Integration Test with LocalStack

# tests/integration/test_sns_localstack.py
import boto3
import json
import time
import pytest

ENDPOINT = "http://localhost:4566"
REGION = "us-east-1"
CREDS = {"aws_access_key_id": "test", "aws_secret_access_key": "test"}


@pytest.fixture(scope="module")
def clients():
    sns = boto3.client("sns", region_name=REGION, endpoint_url=ENDPOINT, **CREDS)
    sqs = boto3.client("sqs", region_name=REGION, endpoint_url=ENDPOINT, **CREDS)
    return sns, sqs


def test_sns_fanout_integration(clients):
    sns, sqs = clients
    suffix = str(int(time.time()))

    topic_arn = sns.create_topic(Name=f"orders-{suffix}")["TopicArn"]
    q1_url = sqs.create_queue(QueueName=f"consumer1-{suffix}")["QueueUrl"]
    q2_url = sqs.create_queue(QueueName=f"consumer2-{suffix}")["QueueUrl"]

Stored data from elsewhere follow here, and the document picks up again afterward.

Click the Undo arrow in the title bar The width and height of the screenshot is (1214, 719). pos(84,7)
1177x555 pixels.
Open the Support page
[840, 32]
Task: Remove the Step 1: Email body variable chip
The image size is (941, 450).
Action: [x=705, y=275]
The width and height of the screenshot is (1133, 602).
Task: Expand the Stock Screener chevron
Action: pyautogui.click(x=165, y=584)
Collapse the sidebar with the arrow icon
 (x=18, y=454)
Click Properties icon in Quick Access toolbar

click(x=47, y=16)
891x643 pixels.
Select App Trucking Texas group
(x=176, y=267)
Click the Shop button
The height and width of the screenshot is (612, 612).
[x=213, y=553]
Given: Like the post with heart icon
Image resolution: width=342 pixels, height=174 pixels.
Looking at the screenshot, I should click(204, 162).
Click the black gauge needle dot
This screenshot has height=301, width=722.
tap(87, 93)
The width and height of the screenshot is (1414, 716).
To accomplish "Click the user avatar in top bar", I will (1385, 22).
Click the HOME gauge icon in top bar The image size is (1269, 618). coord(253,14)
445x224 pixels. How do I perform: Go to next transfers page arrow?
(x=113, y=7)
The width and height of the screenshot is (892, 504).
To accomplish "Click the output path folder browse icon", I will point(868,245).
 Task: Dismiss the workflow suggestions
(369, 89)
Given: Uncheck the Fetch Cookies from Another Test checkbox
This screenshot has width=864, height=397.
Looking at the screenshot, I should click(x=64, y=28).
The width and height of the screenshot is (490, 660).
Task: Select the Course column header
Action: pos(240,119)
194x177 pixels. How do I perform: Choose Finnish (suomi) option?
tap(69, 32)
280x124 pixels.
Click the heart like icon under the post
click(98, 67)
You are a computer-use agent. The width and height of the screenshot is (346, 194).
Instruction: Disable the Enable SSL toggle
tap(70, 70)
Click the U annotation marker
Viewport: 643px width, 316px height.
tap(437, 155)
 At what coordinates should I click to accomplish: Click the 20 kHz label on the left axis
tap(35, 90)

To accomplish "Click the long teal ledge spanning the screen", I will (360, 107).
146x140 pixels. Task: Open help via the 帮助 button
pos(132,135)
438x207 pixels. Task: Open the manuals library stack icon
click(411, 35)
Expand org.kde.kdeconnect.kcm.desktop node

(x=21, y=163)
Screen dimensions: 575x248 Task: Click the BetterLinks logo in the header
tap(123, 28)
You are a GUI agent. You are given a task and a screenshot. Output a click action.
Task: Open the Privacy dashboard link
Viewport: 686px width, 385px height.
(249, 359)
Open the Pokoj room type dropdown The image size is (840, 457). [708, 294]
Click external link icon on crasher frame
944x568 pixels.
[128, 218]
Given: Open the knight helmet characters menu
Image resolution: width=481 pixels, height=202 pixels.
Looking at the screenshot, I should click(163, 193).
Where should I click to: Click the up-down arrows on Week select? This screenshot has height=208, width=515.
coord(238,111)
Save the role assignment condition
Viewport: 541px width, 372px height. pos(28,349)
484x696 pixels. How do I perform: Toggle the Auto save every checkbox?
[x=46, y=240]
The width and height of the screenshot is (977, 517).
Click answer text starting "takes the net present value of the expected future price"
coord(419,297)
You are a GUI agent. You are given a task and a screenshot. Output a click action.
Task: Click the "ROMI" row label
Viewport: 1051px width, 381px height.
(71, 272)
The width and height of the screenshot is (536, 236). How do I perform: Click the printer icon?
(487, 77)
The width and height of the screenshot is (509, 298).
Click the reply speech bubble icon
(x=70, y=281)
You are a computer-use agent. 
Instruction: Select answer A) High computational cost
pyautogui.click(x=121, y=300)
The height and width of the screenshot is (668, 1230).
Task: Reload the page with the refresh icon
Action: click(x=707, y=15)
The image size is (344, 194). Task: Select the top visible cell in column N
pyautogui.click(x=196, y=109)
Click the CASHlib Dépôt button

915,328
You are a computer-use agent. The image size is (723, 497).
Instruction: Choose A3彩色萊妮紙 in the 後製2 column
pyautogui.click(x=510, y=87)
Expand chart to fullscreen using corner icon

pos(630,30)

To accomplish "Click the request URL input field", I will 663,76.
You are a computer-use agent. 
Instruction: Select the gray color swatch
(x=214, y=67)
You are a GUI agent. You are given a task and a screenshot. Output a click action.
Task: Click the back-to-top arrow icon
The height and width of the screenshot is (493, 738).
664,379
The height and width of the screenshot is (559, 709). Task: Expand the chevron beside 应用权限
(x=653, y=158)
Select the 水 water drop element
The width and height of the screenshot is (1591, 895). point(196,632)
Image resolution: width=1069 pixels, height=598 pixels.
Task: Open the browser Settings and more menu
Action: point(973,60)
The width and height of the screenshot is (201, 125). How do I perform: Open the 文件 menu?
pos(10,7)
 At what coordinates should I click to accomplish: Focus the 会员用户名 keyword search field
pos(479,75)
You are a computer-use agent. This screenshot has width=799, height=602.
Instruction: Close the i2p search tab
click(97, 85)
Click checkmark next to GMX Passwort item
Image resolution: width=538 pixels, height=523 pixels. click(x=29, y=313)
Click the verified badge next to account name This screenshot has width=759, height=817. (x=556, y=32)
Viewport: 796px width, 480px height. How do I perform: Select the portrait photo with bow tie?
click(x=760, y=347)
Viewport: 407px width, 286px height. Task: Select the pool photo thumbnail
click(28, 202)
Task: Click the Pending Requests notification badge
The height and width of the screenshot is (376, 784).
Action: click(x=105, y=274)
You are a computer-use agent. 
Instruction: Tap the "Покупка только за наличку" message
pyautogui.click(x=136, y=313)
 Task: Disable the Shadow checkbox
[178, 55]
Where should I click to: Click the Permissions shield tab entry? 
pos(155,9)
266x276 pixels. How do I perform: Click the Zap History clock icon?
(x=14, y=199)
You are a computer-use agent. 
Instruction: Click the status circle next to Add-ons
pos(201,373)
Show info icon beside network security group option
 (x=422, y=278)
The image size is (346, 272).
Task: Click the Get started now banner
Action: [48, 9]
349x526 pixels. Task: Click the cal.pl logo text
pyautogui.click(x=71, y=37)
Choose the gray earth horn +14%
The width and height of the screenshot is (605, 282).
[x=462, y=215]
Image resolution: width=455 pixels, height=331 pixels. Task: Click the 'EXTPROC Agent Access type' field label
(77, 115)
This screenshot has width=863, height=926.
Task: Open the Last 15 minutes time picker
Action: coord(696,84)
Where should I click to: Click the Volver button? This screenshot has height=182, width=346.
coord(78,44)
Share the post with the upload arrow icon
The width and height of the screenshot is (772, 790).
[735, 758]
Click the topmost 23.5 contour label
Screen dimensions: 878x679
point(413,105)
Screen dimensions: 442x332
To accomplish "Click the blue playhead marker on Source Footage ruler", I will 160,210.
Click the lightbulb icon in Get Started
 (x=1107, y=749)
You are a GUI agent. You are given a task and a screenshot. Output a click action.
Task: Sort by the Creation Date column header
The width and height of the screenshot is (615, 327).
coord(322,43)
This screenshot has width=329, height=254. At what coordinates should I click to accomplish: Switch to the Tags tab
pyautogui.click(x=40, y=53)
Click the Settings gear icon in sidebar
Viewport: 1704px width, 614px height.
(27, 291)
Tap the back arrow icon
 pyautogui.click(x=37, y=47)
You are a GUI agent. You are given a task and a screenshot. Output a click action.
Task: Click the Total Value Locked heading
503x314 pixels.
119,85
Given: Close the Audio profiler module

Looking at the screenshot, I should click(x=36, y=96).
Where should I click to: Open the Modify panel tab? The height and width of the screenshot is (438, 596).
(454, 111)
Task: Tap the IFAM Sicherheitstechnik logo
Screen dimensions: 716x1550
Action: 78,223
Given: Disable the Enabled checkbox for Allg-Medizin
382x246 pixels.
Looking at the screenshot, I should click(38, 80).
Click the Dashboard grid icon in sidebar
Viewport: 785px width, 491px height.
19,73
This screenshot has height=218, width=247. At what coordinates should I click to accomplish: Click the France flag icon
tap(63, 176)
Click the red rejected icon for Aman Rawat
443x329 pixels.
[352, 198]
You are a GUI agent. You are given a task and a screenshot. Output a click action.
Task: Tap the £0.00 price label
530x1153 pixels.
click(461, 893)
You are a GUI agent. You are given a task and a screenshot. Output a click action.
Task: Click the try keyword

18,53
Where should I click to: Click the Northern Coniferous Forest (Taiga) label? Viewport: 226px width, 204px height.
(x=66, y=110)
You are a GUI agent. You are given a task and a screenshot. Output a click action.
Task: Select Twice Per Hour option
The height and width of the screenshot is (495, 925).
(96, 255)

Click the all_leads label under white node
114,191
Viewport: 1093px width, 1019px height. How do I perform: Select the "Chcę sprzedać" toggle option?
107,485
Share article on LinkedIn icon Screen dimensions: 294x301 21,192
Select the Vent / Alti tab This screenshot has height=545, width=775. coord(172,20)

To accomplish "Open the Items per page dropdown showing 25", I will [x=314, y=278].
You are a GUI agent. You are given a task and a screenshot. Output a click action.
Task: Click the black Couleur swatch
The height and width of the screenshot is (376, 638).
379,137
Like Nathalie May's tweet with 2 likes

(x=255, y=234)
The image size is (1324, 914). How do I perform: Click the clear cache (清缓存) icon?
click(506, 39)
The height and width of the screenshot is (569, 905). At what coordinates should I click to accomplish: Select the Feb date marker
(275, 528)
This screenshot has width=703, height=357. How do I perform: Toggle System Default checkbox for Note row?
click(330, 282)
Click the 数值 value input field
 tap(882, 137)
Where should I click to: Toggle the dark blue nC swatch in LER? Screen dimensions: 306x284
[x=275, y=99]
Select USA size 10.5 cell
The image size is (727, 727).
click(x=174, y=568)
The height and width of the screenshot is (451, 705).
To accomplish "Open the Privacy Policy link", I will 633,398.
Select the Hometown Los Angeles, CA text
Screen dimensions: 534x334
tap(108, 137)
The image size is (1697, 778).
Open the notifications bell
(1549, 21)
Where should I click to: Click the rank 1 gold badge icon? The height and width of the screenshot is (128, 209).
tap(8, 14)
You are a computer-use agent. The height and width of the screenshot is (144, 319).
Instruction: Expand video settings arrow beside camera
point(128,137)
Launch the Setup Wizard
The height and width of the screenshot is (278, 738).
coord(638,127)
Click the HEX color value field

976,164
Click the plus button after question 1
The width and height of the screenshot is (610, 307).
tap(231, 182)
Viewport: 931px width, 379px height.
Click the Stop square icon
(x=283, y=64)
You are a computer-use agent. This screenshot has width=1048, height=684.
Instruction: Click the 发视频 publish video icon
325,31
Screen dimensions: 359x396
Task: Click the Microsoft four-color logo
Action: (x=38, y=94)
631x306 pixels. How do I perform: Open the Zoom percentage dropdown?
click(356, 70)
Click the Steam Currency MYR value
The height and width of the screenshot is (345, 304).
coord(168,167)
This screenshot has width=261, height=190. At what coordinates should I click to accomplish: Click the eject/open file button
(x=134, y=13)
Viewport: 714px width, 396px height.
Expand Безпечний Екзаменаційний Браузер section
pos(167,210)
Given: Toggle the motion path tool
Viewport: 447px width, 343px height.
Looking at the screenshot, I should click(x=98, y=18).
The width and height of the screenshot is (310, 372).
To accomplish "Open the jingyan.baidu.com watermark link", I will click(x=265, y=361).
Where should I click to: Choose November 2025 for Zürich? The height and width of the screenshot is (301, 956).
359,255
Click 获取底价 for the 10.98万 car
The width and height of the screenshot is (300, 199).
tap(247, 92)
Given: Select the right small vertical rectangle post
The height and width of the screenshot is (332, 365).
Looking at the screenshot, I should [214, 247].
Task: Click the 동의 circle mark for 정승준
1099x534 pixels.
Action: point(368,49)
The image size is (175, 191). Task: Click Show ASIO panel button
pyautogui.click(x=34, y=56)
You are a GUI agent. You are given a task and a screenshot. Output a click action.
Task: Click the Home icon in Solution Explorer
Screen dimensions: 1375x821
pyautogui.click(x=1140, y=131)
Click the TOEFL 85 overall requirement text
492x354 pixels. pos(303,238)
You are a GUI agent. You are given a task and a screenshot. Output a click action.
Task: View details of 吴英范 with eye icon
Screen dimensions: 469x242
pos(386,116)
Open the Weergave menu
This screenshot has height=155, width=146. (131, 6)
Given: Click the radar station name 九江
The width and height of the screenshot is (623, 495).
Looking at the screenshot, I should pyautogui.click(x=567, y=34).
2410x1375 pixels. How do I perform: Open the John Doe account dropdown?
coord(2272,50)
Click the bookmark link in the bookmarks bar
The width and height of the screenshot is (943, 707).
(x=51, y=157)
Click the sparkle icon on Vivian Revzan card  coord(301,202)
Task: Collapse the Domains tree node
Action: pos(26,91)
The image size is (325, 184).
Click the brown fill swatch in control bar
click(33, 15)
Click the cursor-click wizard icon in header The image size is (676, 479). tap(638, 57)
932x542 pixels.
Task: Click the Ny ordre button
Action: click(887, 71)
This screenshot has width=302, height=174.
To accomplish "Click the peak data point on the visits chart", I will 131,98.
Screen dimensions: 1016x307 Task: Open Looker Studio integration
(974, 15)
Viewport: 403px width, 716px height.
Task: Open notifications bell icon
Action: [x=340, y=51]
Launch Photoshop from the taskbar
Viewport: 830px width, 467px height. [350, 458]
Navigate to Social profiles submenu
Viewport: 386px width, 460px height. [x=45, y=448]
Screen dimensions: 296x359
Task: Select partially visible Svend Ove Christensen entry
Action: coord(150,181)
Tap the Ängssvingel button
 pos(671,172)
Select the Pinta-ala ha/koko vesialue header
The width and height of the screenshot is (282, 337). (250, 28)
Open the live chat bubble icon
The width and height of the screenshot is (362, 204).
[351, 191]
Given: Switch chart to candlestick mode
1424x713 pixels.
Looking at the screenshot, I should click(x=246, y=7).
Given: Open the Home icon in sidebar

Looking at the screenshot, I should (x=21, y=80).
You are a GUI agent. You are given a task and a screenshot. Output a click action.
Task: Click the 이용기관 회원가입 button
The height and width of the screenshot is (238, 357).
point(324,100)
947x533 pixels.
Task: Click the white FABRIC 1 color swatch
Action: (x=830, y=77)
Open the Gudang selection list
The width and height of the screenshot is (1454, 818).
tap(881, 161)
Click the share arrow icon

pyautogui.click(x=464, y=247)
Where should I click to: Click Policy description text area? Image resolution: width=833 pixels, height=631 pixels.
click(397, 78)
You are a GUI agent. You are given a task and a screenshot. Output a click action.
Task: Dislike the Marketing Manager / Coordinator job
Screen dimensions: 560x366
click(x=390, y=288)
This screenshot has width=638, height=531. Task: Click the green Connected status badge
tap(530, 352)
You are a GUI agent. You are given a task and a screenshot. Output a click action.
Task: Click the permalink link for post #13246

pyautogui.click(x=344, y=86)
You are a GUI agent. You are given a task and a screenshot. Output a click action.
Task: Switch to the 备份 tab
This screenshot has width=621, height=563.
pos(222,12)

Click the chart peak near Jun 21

    for url in [q1_url, q2_url]:
        arn = sqs.get_queue_attributes(
            QueueUrl=url, AttributeNames=["QueueArn"]
        )["Attributes"]["QueueArn"]
        sns.subscribe(TopicArn=topic_arn, Protocol="sqs", Endpoint=arn)

    sns.publish(TopicArn=topic_arn, Message=json.dumps({"event": "test"}))

    for url in [q1_url, q2_url]:
        resp = sqs.receive_message(QueueUrl=url, MaxNumberOfMessages=1, WaitTimeSeconds=2)
        assert "Messages" in resp

Common Mistakes

Not setting FilterPolicyScope. By default, SNS filter policies apply to message attributes. If you want to filter on message body fields, set FilterPolicyScope to MessageBody. Tests that work against attribute filters will fail against body filters if the scope is wrong.

Assuming subscriptions auto-confirm for HTTP endpoints. SQS subscriptions auto-confirm; HTTP/HTTPS do not. If you're testing an HTTP subscriber, you need to handle the confirmation POST before any messages arrive.

Publishing to a deleted topic. In cleanup-heavy test suites, publishing to a topic that was deleted in a previous test raises TopicNotFound. Use unique topic names or always check existence before publishing.

Summary

Test SNS by verifying the publish → subscribe → deliver chain end-to-end. Use moto for fast unit tests that cover fan-out, filter policies, and envelope format. Use LocalStack for integration tests that span SNS, SQS, and Lambda. Always test the DLQ configuration and verify that filtered messages arrive only at the intended subscriber.